DATA SHOWN:
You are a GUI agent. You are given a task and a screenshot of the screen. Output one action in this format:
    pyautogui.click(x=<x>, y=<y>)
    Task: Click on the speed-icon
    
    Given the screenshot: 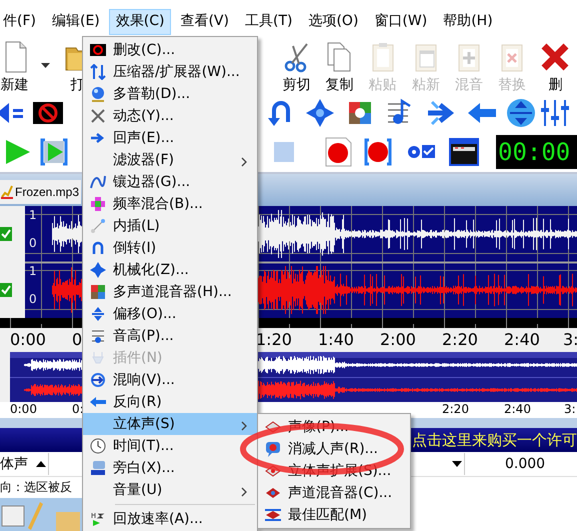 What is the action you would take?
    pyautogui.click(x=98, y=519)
==
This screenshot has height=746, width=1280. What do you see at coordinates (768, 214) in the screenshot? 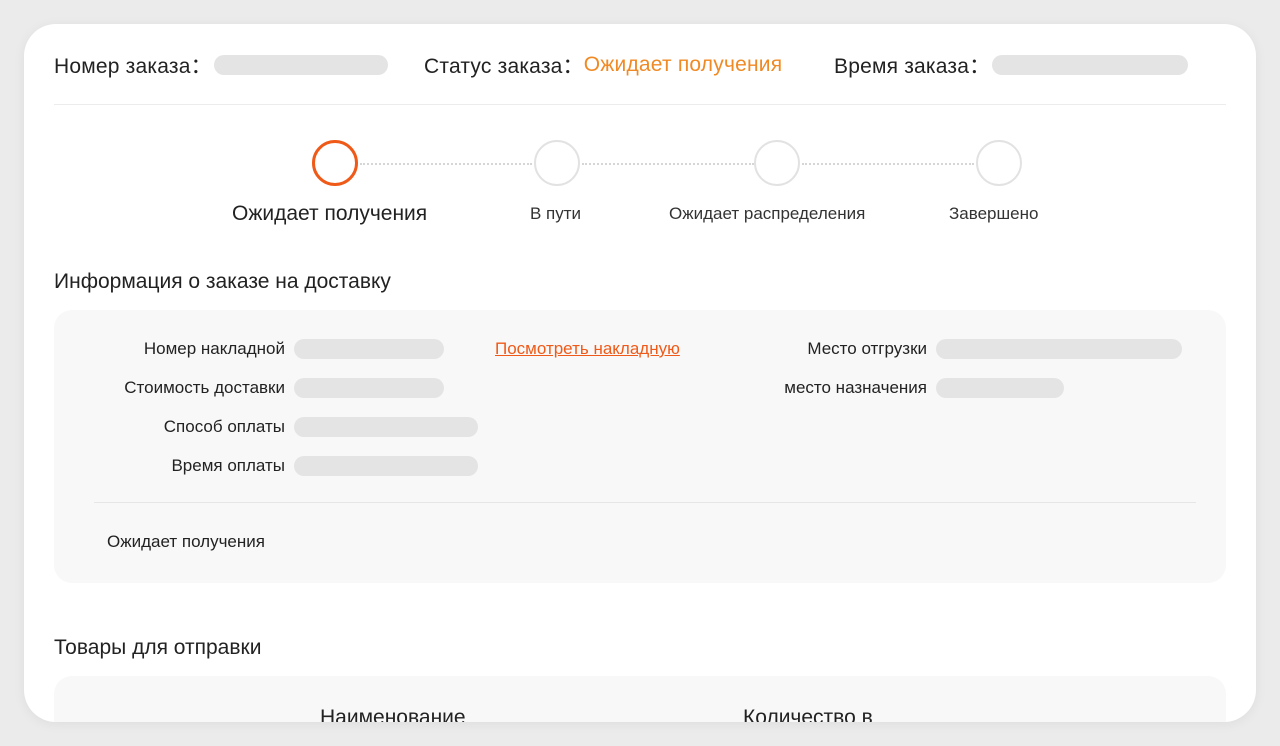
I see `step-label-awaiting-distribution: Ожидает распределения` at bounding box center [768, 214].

WHAT TO DO: Write out the material between the line containing "This screenshot has" and the line containing "center [768, 214].", inclusive, omitting the pictures.

ANSWER TO THIS EXERCISE:
This screenshot has height=746, width=1280. What do you see at coordinates (768, 214) in the screenshot? 
I see `step-label-awaiting-distribution: Ожидает распределения` at bounding box center [768, 214].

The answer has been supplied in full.